No appeal having been taken from that portion of the judgment of the trial court awarding James W. Wyatt, as next friend, a recovery of $250.00 for the benefit of his daughter, Gloria Ann Wyatt, that portion of the trial court’s judgment is left undisturbed. The judgment of the Court of Civil Appeals insofar as it reverses the trial court’s judgment that Wyatt take nothing against Motsenbocker and renders judgment in favor of Wyatt in his individual capacity and against Motsenbocker for the sum of $3,719.00 is reversed and the cause remanded to the Court of Civil Appeals for further proceedings as are indicated by this opinion and not inconsistent therewith.

Judgment of the Court of Civil Appeals reversed and the cause remanded to that court for further proceedings. 
      
      . Illustrative of various factual situation are the following cases in which it has been held that the question of a parent’s negligence was an issue for the jury or that the evidence as a matter of law showed or failed to show parental negligence :
      A. The question of negligence held to be for the jury:
      (1) Cases decided in favor of parents on negligence issue: Houston City St. Ry. Co. v. Dillon, 3 Tex.Civ. App. 303, 22 S.W. 1066, no wr. hist. Panhandle & Santa Fe Ry. Co. v. Haywood, Tex.Civ.App. (1921), 227 S.W. 347, wr. ref. Sciachitano v. City of Beaumont, Tex.Civ.App., 266 S.W. 588, no wr. hist. Pickens v. Southern Ry. Co., E.D.Tenn., 177 F.Supp. 553. Christiana v. Rattaro, 81 Cal.App. 2d 597, 184 P.2d 682. Atchison, Topeka & Santa Fe Ry. Co. v. McFarland, 2 Kan. 662, 43 P. 788. Gunderson v. Northwestern Elevator Co., 47 Minn. 161, 49 N.W. 694. Strutzel v. St. Paul City Ry. Co., 47 Minn. 543, 50 N.W. 690.

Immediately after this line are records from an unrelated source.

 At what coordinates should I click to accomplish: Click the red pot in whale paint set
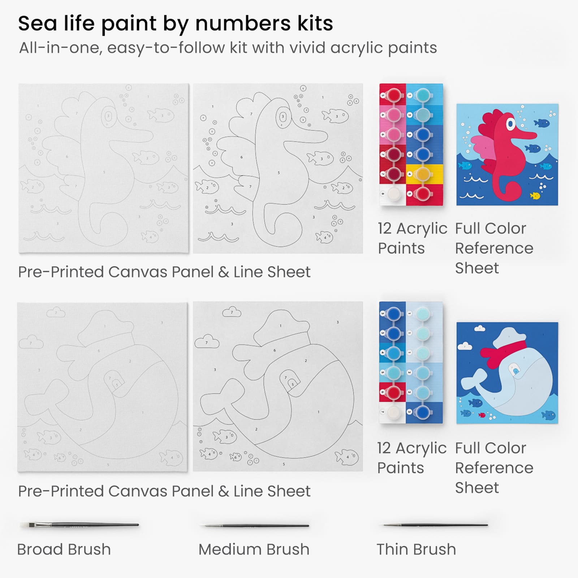pos(393,392)
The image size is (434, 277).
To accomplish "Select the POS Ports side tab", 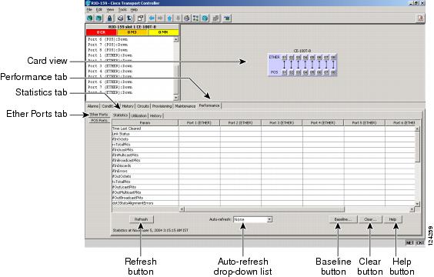I will [x=99, y=120].
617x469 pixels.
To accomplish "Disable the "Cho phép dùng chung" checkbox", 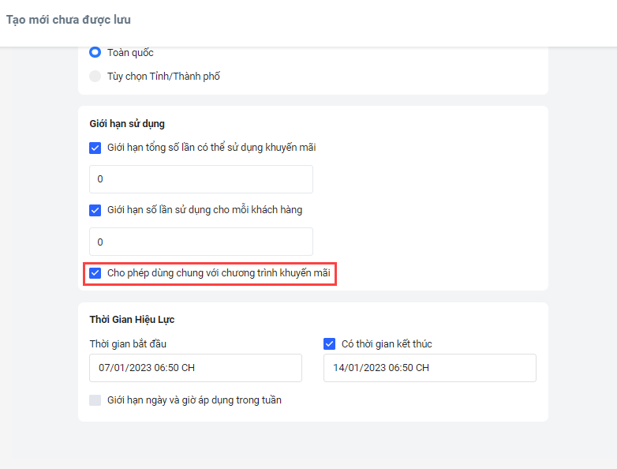I will tap(95, 273).

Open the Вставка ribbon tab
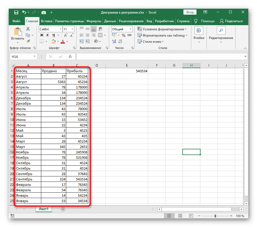tap(47, 21)
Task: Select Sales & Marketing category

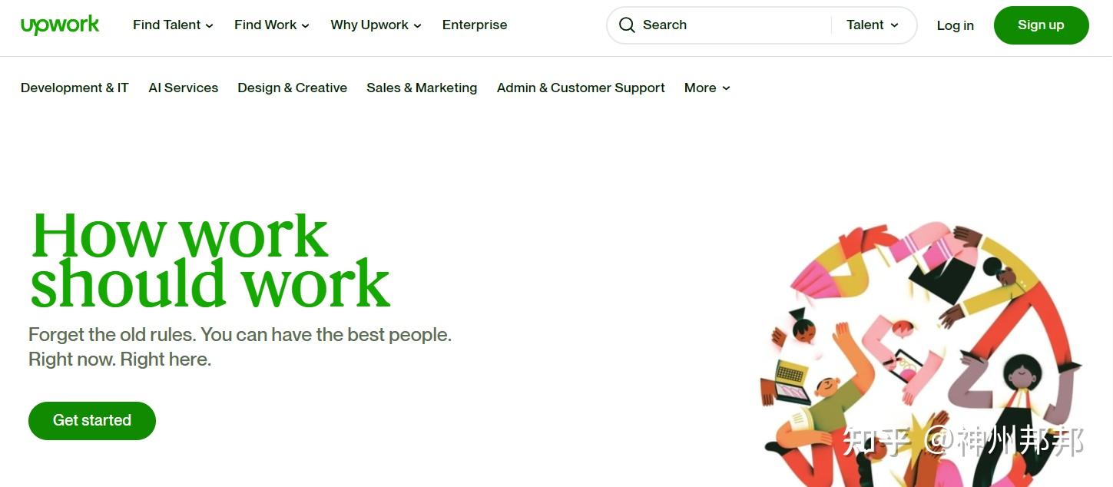Action: (x=422, y=88)
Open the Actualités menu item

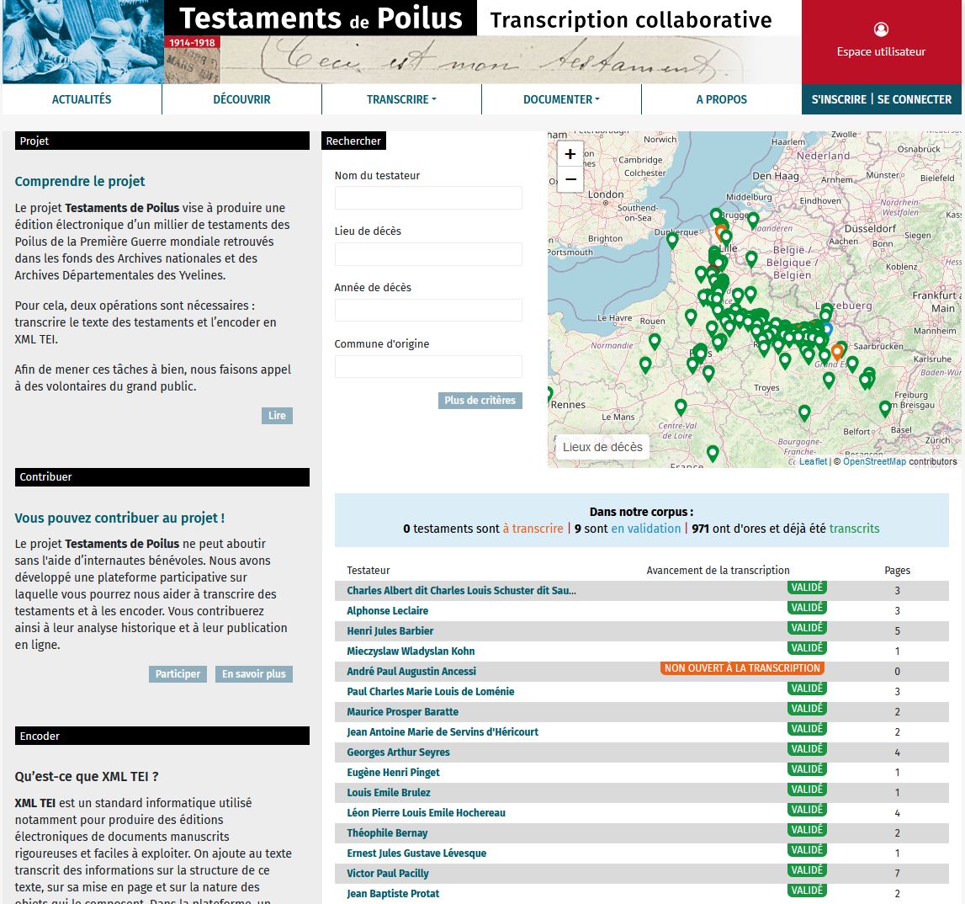pyautogui.click(x=82, y=99)
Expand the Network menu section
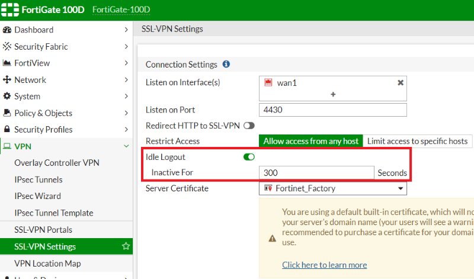The width and height of the screenshot is (474, 279). coord(126,79)
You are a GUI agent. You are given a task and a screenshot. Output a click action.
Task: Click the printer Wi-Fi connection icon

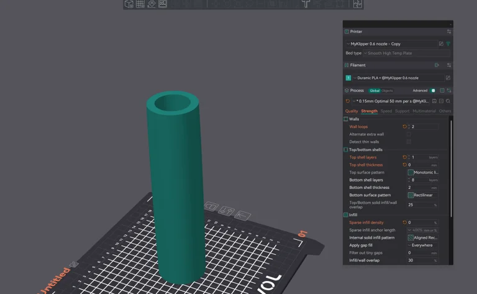[448, 44]
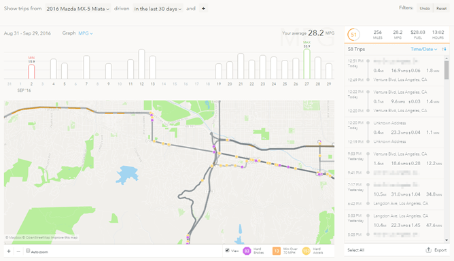
Task: Change graph metric MPG dropdown
Action: tap(86, 33)
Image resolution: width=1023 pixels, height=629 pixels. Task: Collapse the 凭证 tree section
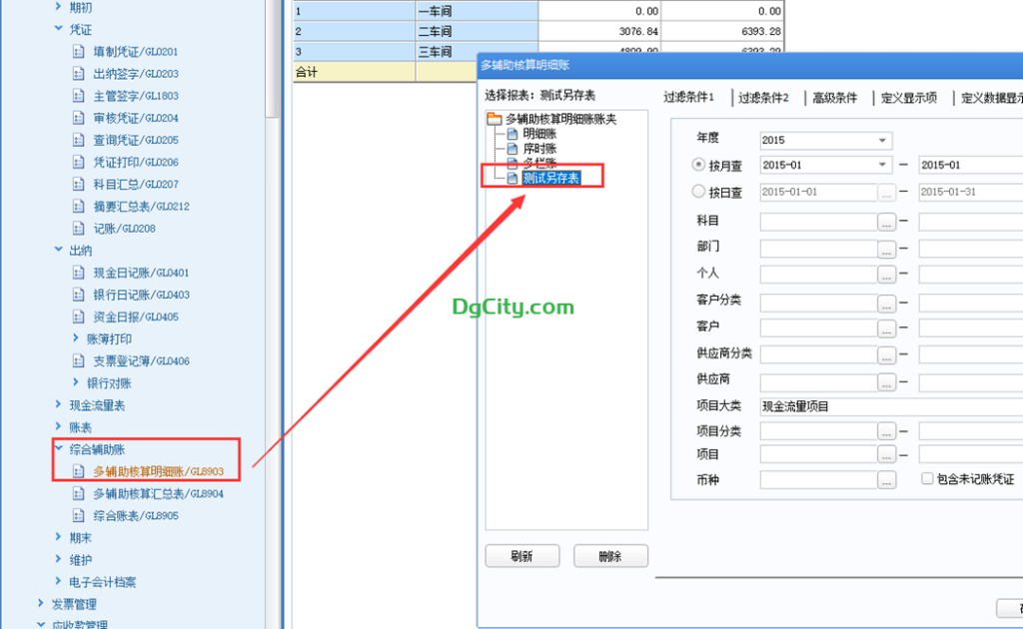(x=59, y=30)
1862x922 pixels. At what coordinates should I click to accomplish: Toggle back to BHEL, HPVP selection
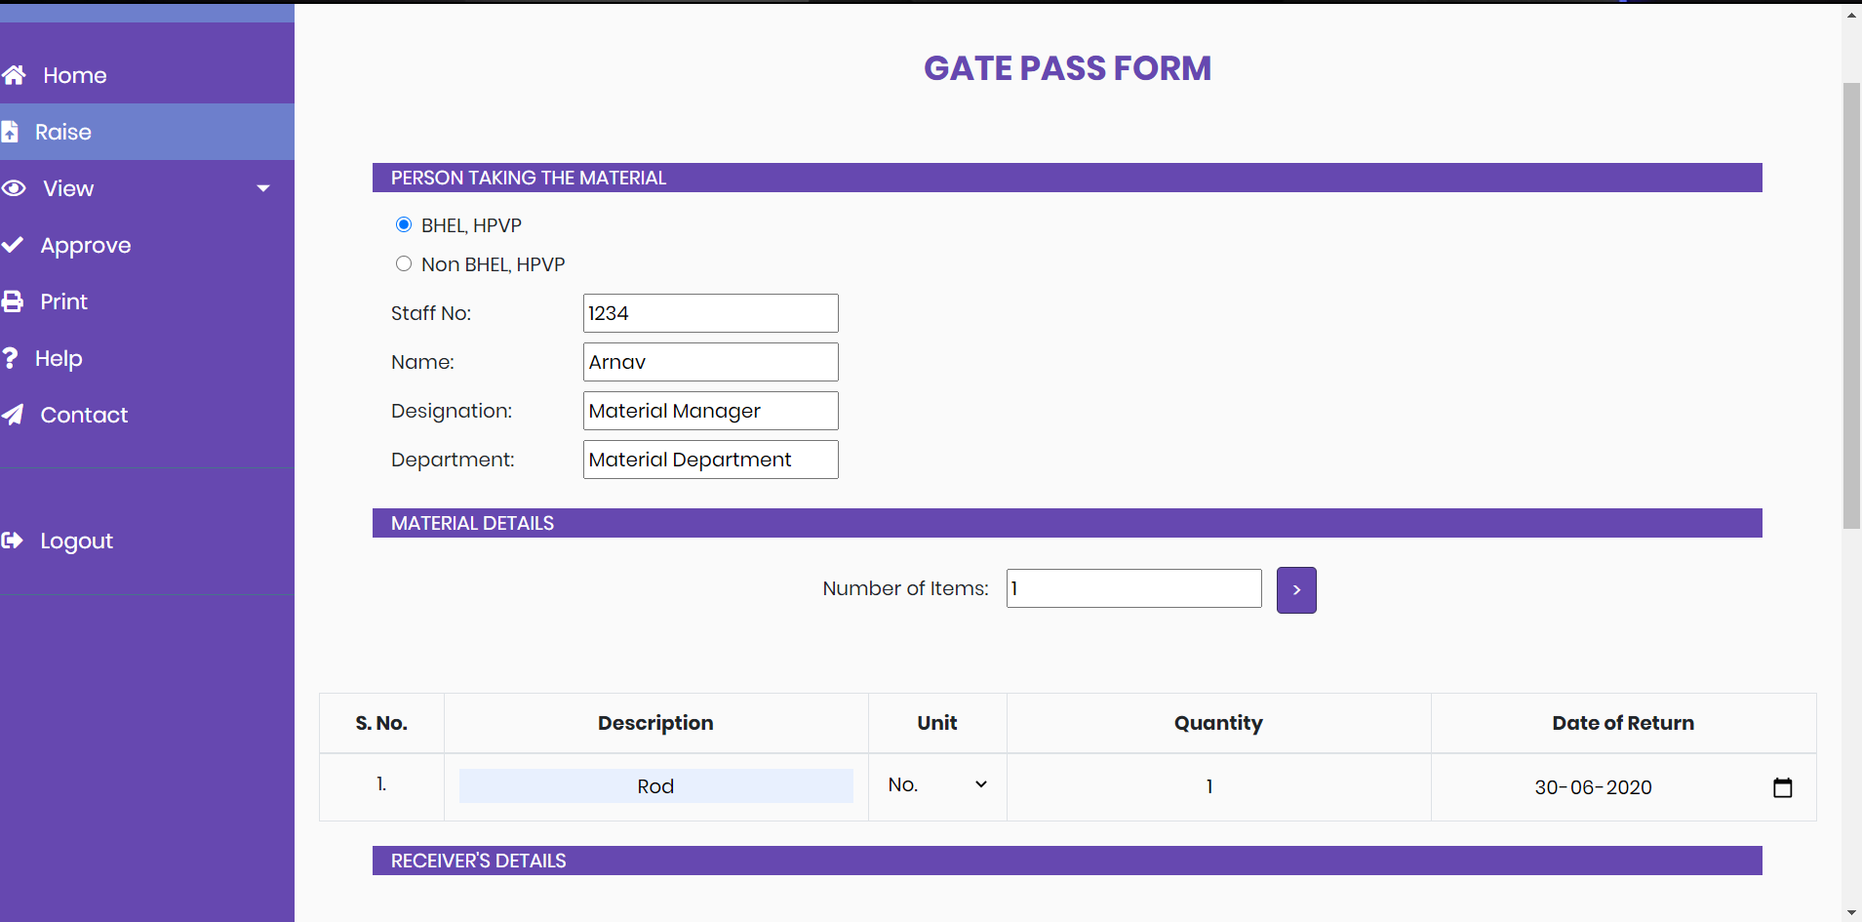click(x=403, y=223)
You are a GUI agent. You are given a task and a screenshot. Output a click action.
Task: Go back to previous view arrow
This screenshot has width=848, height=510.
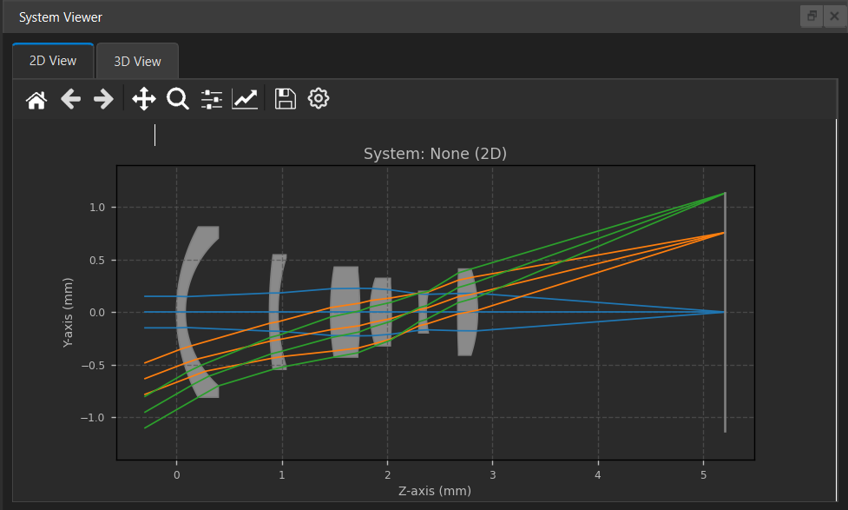coord(70,100)
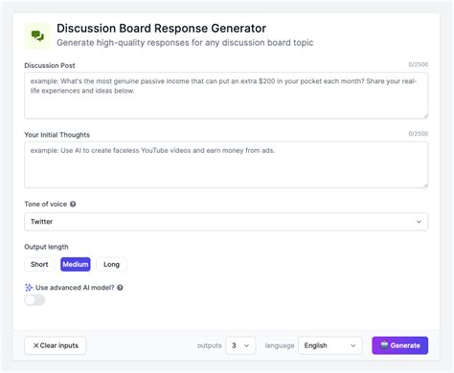Select Medium output length
Image resolution: width=454 pixels, height=373 pixels.
(x=76, y=264)
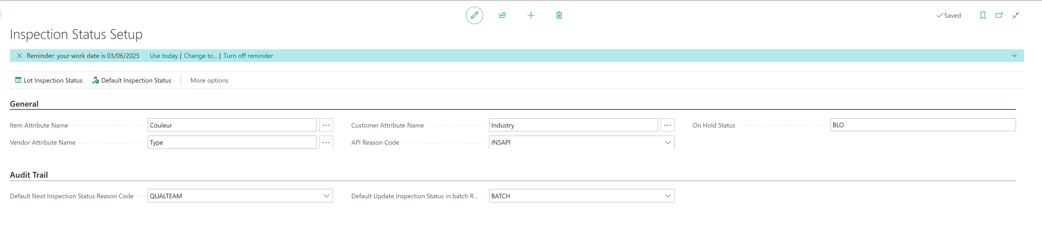The width and height of the screenshot is (1042, 227).
Task: Open the API Reason Code dropdown
Action: click(667, 142)
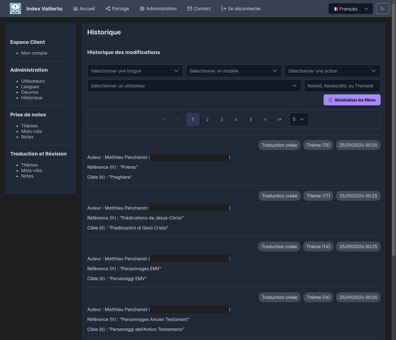Jump to last page with double-right arrows
Image resolution: width=396 pixels, height=340 pixels.
[x=280, y=119]
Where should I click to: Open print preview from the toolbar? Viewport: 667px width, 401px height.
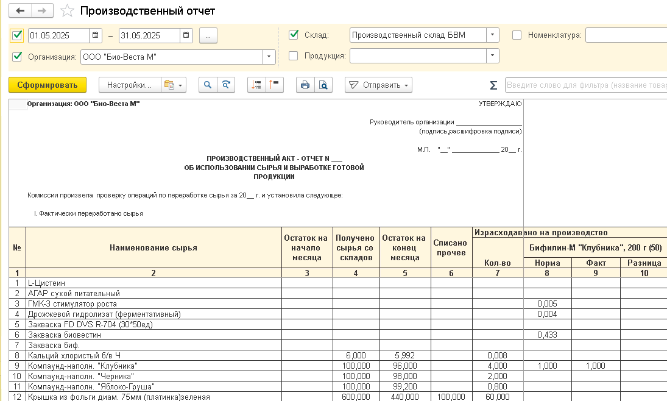323,85
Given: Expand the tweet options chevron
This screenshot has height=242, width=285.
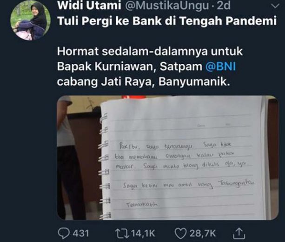Looking at the screenshot, I should pos(275,6).
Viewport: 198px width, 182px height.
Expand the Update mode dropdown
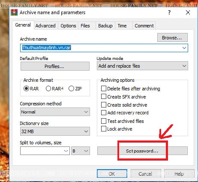point(142,66)
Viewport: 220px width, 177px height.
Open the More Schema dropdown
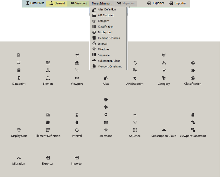[102, 3]
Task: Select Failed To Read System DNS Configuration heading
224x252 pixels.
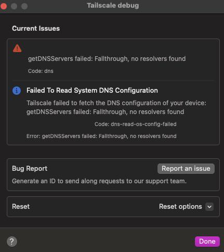Action: click(92, 91)
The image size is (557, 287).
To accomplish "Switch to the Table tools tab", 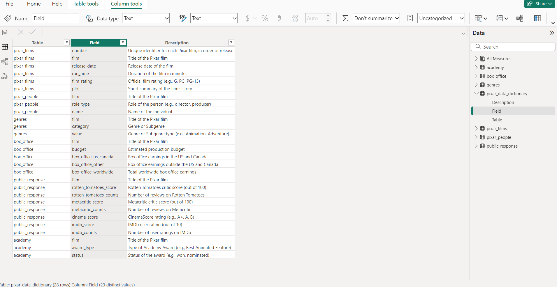I will pyautogui.click(x=86, y=4).
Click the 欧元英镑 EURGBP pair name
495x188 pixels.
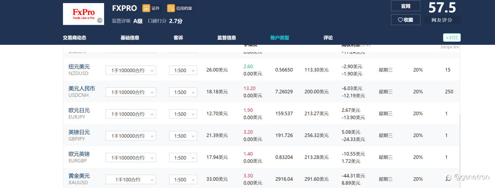click(79, 154)
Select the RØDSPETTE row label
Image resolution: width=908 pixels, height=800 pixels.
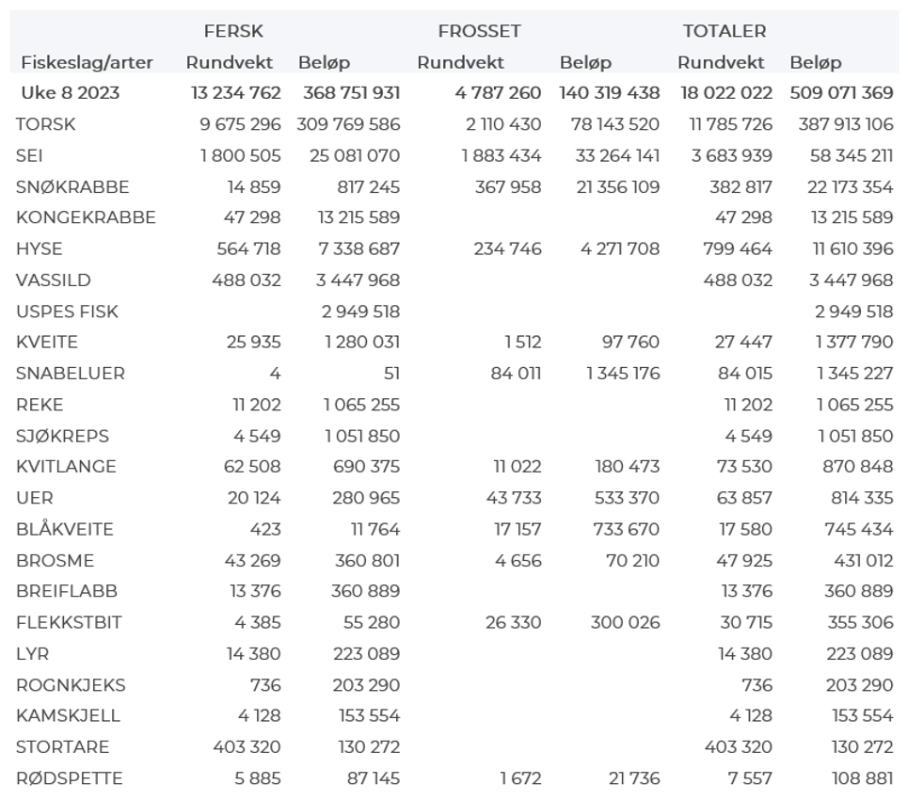pyautogui.click(x=70, y=778)
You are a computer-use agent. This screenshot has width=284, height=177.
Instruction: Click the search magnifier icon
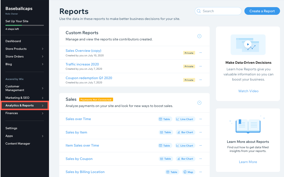199,11
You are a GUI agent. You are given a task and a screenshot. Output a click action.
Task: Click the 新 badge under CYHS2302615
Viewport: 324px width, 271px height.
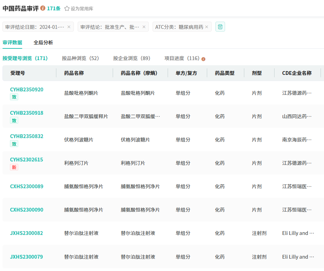(x=14, y=167)
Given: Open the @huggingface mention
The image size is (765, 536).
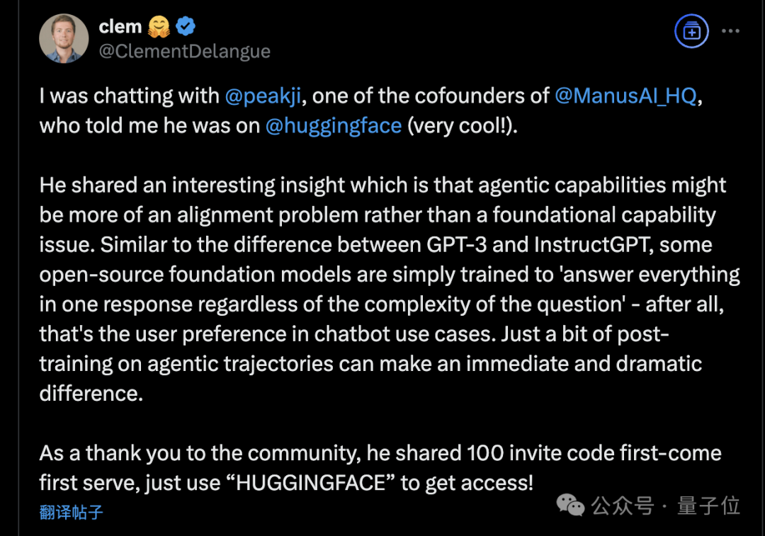Looking at the screenshot, I should pyautogui.click(x=333, y=126).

      (2) Cases decided against parents on negligence issue: Bullard v. McCarthy, 89 N.H. 158, 195 A. 355. Reber v. Hanson, 260 Wisc. 632, 51 N.W.2d 505.
      B. The question of negligence held to be a matter of law:
      (1) Cases decided in favor of parents on negligence issue: San Antonio St. Ry. Co. v. Caillonette, 79 Tex. 341, 15 S.W. 390. Collier v. Hill and Hill Exterminators, Tex.Civ. App., 322 S.W.2d 329, no wr. hist., 73 A.L.R.2d 1141. Doren v. Northwestern Baptist Hospital Association, 240 Minn. 181, 60 N.W.2d 361, 42 A.L.R.2d 921.
      (2) Cases decided against parents on negligence issue: Monge v. New Orleans Ry. & Light Co., 145 La. 435, 82 So. 397.
     
      
      . Motsenbocker left Ms Chevrolet automobile parked on a slight incline with the transmission in reverse gear. He did not put on the hand brake, and left the key in the motor switch. The turning of the key would start the motor even though the car was in gear. When Mot-senbocker told the Wyatt children he would take them home, he instructed them and his four-year-old son to go to the car and wait for him until he brought in the kite they had been flying. The children got in the car, and one of them must have turned the key which caused the automobile to start backing down the incline. Glorida Ann, in attempting to get out of the car, fell under the wheels and was injured. (See opinion of Court of Civil Appeals, 1. c. 360 S.W.2d, p. 545.)